My main question though is what capabilities might facets provide that the “predicate name as key” approach wouldn’t? For one - you could attach many facets to a given predicate. In addition to “searchTag” for performing OR queries, you could attach meta-schema information like “human readable predicate name” and “detailed predicate description” to predicates which can be returned to a user to provide context to the data that predicate contains.

I’m not sure the approach the Dgraph team would take to implement this feature, but I was thinking what they might do is “pre-process” the query to expand out all the terms, before actually running the query. So for the “OR” query example, whether your “predicate name as key” approach, or “facet key :value” approach, either should expand to the same underlying query before being run against the database. In this case I would expect the performance of each query to be quivalent?

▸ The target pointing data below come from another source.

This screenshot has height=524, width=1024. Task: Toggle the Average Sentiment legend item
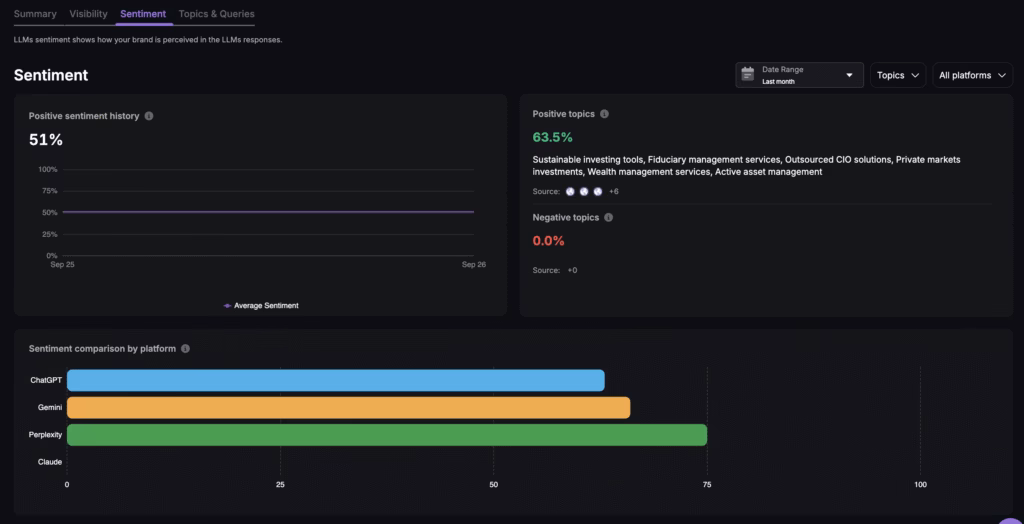coord(261,305)
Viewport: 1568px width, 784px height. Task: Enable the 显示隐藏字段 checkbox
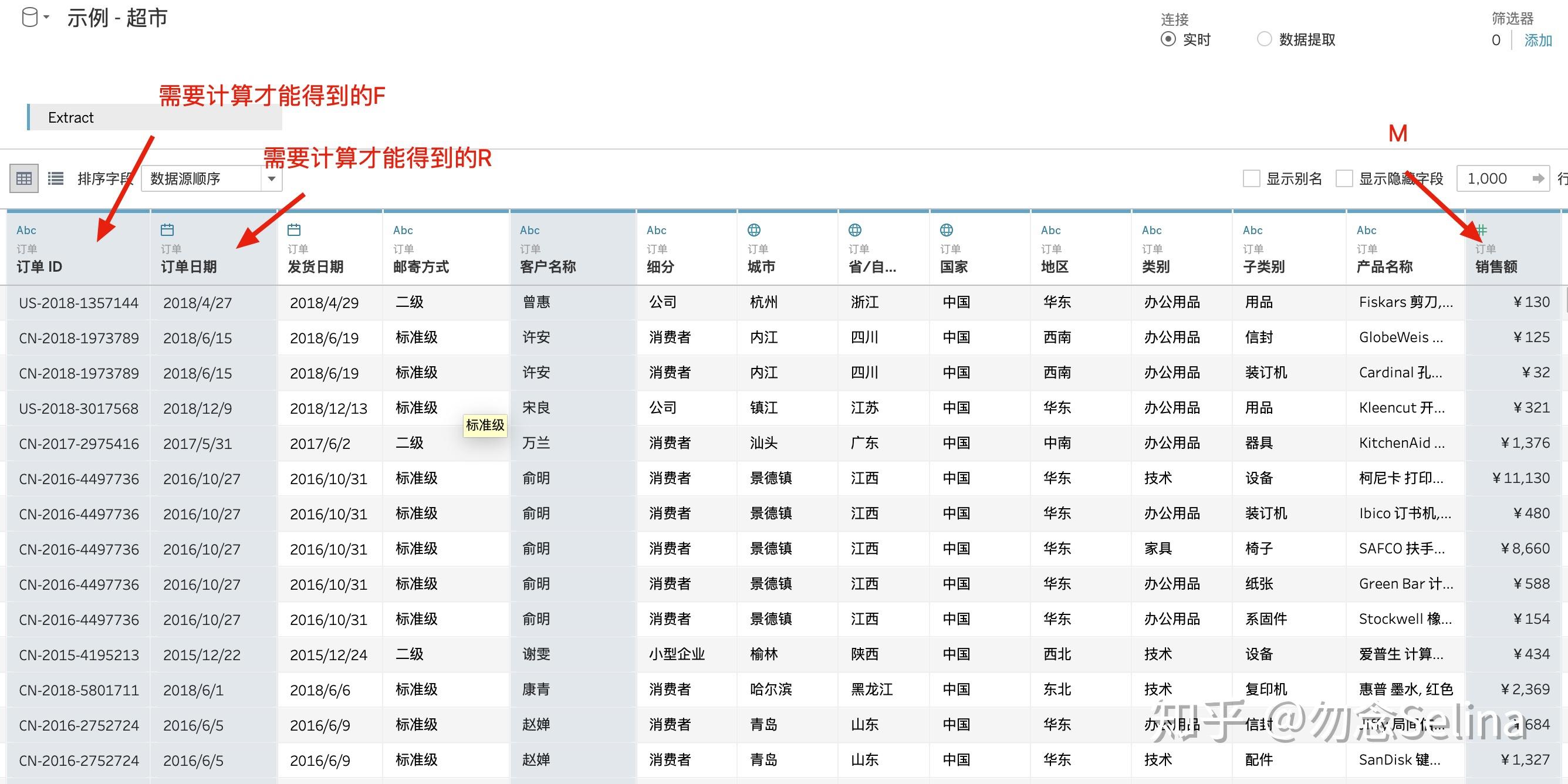point(1344,178)
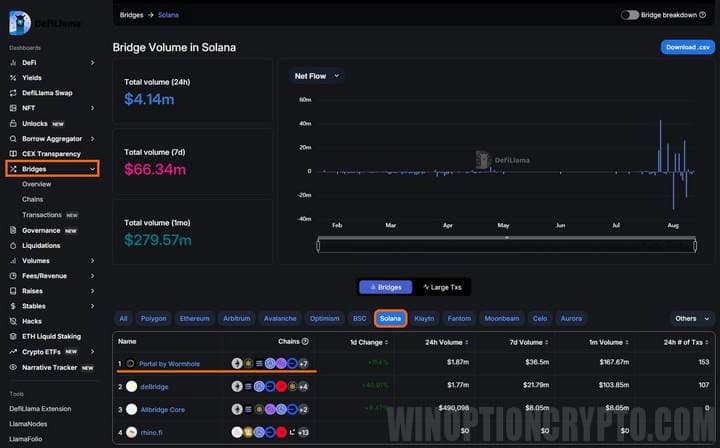Click the deBridge protocol logo
This screenshot has width=720, height=448.
(131, 385)
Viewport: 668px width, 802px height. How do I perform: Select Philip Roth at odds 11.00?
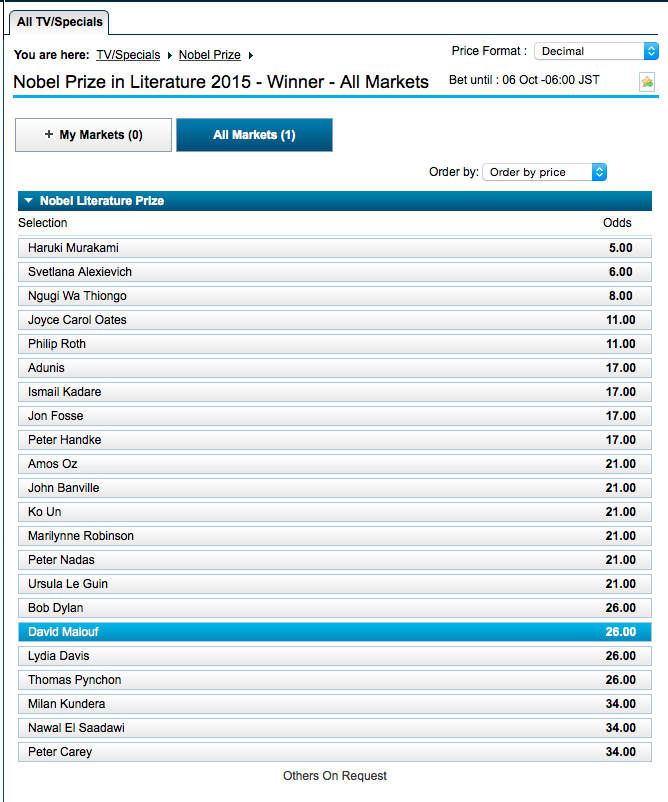point(334,344)
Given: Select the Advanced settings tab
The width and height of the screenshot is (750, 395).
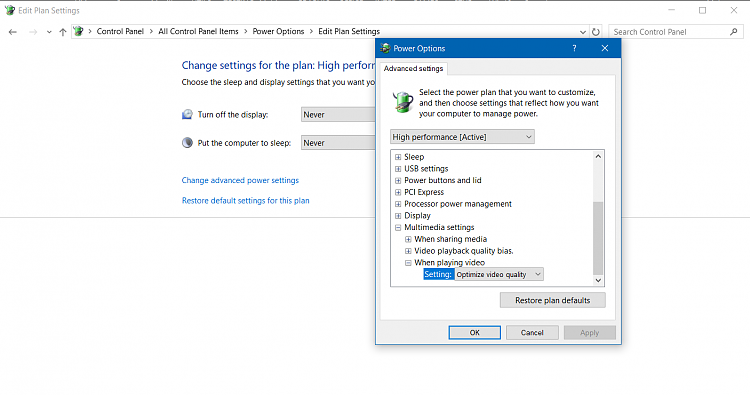Looking at the screenshot, I should pos(413,68).
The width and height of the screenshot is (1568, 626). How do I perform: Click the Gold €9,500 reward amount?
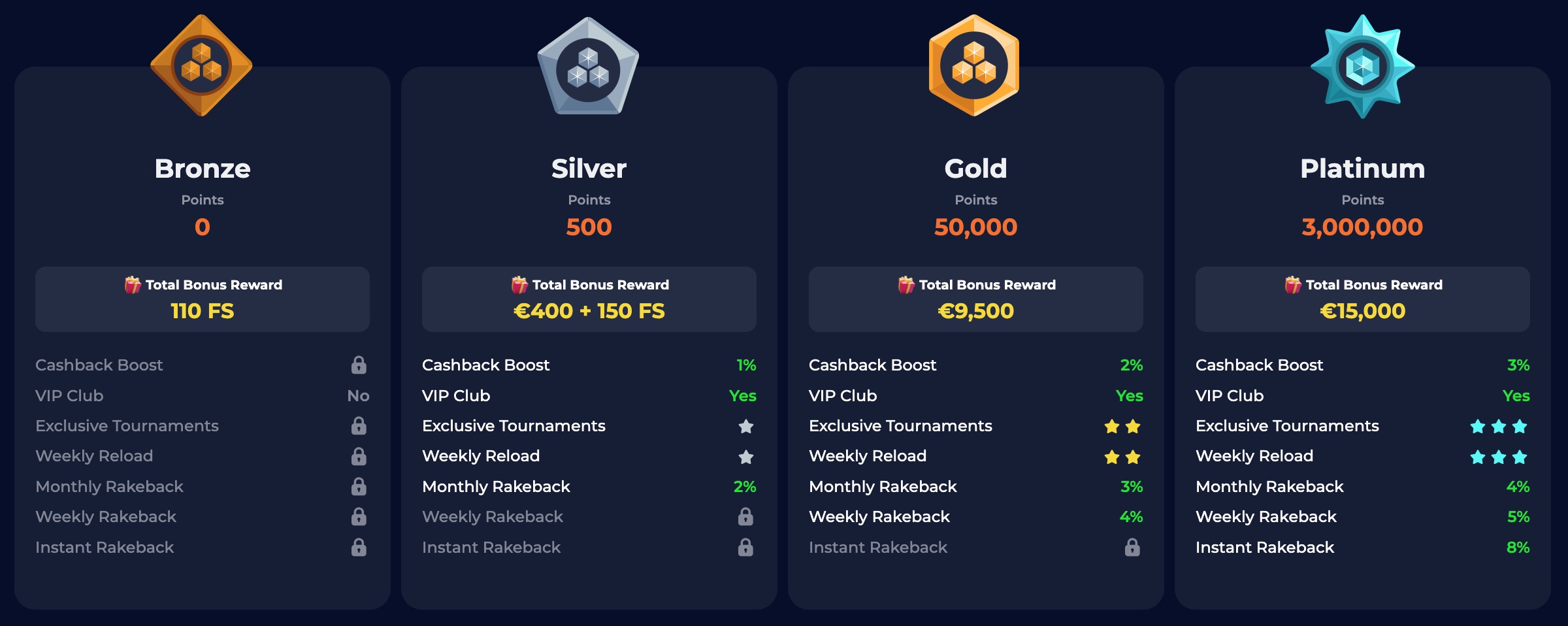tap(976, 311)
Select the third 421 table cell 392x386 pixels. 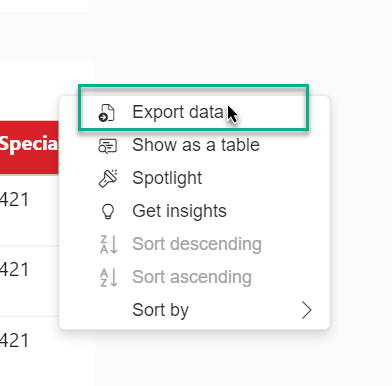14,340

What you achieved with facets is indeed already remarkable! As far as I can see the main difference between the two approaches (facets vs edgekeys) would be that facets need more configuration upfront in order to anticipate the queries you will need in your user stories. The edgekeys approach allows for adhoc queries without the need to change the underlying schema. But facets indeed have great value for many other use cases as you already have pointed out.

Sounds useful. Can you please create a Github issue if not done already and link to this issue please?

Thanks Pawan. I created github issue Allow facets at the schema level · Issue #2009 · dgraph-io/dgraph · GitHub. I also linked to the issue created by @pmualaba. I went ahead and created a separate issue because I didn’t want to conflate the two similarly-motivated but different feature requests.